Report back every line of the entries that contains "Given", exactly as written.

[RECORDS FOR THIS TASK]
**********
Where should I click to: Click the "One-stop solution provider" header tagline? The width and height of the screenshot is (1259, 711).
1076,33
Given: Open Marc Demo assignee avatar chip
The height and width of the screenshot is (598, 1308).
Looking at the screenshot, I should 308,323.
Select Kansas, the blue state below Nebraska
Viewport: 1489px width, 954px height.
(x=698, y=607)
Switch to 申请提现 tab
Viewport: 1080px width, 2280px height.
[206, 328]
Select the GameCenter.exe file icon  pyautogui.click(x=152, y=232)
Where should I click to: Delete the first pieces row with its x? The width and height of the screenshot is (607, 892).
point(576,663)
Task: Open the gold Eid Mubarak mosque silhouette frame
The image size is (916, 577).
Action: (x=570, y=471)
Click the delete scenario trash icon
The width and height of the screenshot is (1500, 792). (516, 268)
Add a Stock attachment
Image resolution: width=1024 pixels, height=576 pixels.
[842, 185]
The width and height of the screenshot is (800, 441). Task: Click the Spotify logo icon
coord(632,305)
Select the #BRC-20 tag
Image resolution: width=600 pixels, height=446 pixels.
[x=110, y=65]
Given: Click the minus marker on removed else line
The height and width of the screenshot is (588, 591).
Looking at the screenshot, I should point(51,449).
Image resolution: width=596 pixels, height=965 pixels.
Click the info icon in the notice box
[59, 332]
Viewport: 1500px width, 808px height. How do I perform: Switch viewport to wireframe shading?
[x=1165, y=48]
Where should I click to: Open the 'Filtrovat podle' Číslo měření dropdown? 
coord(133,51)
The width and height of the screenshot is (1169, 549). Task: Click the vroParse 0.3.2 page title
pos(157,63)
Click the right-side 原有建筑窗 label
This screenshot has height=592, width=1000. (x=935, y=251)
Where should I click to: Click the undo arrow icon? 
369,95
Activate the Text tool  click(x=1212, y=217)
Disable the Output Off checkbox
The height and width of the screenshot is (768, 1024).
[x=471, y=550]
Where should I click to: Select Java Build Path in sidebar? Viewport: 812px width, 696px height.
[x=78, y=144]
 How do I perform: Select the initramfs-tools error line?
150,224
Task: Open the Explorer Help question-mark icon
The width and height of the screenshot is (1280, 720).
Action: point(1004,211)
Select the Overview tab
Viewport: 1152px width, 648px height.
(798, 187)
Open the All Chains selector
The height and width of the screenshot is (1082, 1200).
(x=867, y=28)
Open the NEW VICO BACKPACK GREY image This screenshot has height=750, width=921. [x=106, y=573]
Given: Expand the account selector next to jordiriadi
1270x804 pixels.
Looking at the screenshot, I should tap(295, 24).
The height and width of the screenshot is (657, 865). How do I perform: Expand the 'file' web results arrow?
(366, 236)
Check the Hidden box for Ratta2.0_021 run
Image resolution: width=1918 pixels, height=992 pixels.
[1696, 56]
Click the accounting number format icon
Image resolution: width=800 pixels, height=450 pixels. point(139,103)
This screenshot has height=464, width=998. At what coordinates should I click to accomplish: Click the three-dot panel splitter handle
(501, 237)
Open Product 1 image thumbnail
**********
[ANSWER SECTION]
Given: Open Marc Demo assignee avatar chip
Given: Click the minus marker on removed else line
Given: Expand the account selector next to jordiriadi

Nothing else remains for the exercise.